By Michael Burns, courtesy of SBAM-approved partner, ASE
Employers should be prepared to review their exempt positions for proper Fair Labor Standards Act (FLSA) classification. Earlier this year, the U.S. Supreme Court ruled that despite an oil rig worker making over $200,000 a year and being a supervisor, that position was non-exempt and entitled to overtime pay for weeks worked in excess of 40 hours.

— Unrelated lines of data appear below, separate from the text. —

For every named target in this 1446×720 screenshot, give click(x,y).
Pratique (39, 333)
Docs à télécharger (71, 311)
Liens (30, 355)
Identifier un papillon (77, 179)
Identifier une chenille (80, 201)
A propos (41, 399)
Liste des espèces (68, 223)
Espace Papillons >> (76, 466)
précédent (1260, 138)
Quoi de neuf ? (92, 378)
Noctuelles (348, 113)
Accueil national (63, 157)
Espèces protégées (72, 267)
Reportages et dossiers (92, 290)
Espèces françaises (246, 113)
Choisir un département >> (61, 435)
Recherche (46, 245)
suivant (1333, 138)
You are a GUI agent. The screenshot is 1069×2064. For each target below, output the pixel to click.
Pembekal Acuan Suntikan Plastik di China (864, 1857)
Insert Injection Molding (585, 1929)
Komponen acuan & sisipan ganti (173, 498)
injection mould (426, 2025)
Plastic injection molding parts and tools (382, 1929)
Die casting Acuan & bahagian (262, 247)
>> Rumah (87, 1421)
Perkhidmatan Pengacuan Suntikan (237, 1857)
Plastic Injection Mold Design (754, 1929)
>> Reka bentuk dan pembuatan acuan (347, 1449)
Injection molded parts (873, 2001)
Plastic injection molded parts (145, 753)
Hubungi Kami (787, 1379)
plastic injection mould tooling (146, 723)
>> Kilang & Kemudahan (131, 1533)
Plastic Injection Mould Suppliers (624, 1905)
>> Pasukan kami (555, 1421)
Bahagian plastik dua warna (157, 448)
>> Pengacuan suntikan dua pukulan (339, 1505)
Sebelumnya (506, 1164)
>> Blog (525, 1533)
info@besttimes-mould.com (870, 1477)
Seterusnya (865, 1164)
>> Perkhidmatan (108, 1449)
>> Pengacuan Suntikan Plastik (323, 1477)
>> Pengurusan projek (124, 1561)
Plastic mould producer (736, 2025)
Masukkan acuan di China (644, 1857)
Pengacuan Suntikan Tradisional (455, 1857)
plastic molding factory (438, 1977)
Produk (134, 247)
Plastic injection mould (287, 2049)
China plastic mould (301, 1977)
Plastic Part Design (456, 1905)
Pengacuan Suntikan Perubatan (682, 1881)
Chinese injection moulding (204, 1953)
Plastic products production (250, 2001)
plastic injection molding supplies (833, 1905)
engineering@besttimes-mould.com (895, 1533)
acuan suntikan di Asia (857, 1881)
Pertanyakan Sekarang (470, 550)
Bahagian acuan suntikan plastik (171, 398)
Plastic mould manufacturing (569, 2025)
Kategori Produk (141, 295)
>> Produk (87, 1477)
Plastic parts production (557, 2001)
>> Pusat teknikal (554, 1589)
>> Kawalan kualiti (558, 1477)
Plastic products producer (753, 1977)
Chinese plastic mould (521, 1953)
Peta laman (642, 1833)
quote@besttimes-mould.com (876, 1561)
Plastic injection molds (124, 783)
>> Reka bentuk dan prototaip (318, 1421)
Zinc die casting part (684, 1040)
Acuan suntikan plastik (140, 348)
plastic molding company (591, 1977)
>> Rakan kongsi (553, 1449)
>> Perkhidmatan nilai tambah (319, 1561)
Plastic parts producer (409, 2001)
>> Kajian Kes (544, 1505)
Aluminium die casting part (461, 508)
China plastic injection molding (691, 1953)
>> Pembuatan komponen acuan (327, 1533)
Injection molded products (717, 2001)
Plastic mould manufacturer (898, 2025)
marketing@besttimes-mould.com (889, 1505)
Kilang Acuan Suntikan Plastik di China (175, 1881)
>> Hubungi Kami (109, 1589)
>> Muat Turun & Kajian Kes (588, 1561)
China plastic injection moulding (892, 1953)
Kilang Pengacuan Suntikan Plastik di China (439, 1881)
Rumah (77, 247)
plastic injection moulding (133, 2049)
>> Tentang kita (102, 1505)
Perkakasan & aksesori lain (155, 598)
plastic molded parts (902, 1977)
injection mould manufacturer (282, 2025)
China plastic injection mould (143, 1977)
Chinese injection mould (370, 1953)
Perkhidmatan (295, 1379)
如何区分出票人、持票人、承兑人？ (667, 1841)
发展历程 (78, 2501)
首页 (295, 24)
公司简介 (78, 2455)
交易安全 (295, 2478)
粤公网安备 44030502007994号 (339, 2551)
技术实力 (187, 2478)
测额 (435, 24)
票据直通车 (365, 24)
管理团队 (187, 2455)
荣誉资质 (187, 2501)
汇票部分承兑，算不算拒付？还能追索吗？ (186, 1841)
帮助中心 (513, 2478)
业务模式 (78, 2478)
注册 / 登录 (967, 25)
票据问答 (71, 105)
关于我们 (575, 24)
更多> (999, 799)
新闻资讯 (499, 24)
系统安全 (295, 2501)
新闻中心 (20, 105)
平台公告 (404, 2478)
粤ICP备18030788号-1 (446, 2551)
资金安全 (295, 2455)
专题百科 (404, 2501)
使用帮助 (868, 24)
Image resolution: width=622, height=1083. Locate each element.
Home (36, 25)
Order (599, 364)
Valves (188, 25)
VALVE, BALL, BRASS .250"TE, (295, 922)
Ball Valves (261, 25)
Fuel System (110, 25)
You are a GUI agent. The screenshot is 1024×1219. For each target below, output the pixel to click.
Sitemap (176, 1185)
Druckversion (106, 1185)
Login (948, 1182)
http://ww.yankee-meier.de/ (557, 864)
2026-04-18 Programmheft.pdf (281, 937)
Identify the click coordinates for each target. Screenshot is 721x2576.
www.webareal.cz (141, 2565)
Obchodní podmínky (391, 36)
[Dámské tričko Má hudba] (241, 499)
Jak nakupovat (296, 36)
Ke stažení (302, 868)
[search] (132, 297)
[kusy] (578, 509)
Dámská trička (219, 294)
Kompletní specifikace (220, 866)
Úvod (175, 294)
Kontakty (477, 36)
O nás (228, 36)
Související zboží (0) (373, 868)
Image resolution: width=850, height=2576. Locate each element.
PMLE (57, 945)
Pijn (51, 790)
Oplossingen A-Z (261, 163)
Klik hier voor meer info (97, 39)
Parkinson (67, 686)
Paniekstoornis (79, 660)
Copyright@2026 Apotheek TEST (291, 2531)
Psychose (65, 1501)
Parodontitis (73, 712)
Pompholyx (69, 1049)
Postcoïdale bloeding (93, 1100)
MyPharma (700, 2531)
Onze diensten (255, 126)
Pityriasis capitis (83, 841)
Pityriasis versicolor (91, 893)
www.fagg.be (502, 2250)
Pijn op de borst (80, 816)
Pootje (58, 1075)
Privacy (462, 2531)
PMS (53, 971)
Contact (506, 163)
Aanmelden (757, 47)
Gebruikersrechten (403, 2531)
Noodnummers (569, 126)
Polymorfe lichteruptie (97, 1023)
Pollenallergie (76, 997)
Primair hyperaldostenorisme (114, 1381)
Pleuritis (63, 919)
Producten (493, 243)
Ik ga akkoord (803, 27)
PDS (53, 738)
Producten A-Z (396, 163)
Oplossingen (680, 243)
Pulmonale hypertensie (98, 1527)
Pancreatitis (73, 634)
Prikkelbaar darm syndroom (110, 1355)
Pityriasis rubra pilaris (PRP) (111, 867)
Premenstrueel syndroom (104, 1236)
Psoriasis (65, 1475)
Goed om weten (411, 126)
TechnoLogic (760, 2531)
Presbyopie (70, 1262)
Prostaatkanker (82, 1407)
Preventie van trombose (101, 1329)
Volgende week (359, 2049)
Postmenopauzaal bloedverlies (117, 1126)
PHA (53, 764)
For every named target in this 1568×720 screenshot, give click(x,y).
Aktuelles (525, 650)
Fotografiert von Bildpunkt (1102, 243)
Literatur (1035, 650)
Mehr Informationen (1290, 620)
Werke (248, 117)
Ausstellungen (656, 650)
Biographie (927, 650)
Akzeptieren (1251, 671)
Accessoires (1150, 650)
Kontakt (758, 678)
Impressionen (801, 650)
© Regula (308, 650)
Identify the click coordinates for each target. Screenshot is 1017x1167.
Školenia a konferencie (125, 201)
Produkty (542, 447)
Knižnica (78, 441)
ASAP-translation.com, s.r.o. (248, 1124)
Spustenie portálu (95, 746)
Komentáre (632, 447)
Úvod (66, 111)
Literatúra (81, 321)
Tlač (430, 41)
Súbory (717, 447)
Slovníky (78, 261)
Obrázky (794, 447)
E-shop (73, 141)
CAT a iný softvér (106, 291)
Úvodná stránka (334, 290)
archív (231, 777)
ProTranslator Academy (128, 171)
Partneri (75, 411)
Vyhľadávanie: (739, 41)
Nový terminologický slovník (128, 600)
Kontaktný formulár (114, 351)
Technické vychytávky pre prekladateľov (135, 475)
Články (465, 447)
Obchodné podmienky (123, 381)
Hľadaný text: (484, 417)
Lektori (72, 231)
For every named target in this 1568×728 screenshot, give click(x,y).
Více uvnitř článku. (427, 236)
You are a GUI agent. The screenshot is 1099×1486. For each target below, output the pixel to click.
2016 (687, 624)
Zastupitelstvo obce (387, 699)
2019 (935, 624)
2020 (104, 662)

This was somewhat surprising, but in a dissent opinion by Justice Kavanaugh and joined by Justice Alito, the Justices brought into question whether just being paid on a salaried basis was consistent with a true reading of the FLSA. Justice Kavanaugh pointed out that the FLSA does not have a salary level test in the law. It only references the duties test. Therefore, he stated, the oil rig worker should be exempt because he made well over the weekly salary threshold (at the time) of $455/week. Kavanaugh argued that the FLSA “focuses on whether the employee performs executive duties, not how much an employee is paid or how an employee is paid.”
Today, pursuant to regulations, the salary level threshold is $684/week ($35,568/yr.). This is expected to increase later this year when the U.S. Department of Labor (DOL) issues new regulations on the salary level test. When this increase occurs, many jobs being paid a salary under that new salary level will become non-exempt unless their salary increases to the new level set by the regulations. Many anticipate this new salary level to be set as high as $913/week or $47,476/yr. This was the rate a Court in 2017 ruled was too aggressive and improperly changed the FLSA’s intent by regulation – something the court said the DOL did not have authority to do. This time around the DOL is implementing the new regulations with a lot of care and introspection to avoid a court challenge that could again successfully overrule their regulations.
In many industries, employees that are classified as exempt make much more than $47,476/yr. However, there are industries such as hospitality and retail that classify positions such as assistant manager as exempt but barely pay those positions over the current salary level of $35,568/yr. This is allowing them to pay the minimum level salary for being in an exempt position but working them well over 40 hours/week.
So, what is the U.S. Congress that has the power to correct (amend) the FLSA, doing? There is legislation currently being considered. This year the Democrats introduced The Restoring Overtime Pay Act of 2023. This bill would immediately increase the salary threshold to $45,000 per year and up to $75,000 by 2026. The bill would then codify the salary level test into the FLSA overcoming the possibly of U.S. Supreme Court questioning the original intent of the FLSA and would set the salary level test at a higher threshold for exempt status. This would adjust the definition of exempt to address the “inequity” of lower paid workers having to work over 40 hours in a week with no overtime.
There is a lot happening around legally classifying workers properly. Employers and HR professionals should prepare to review their exempt and non-exempt position classifications as these changes come along.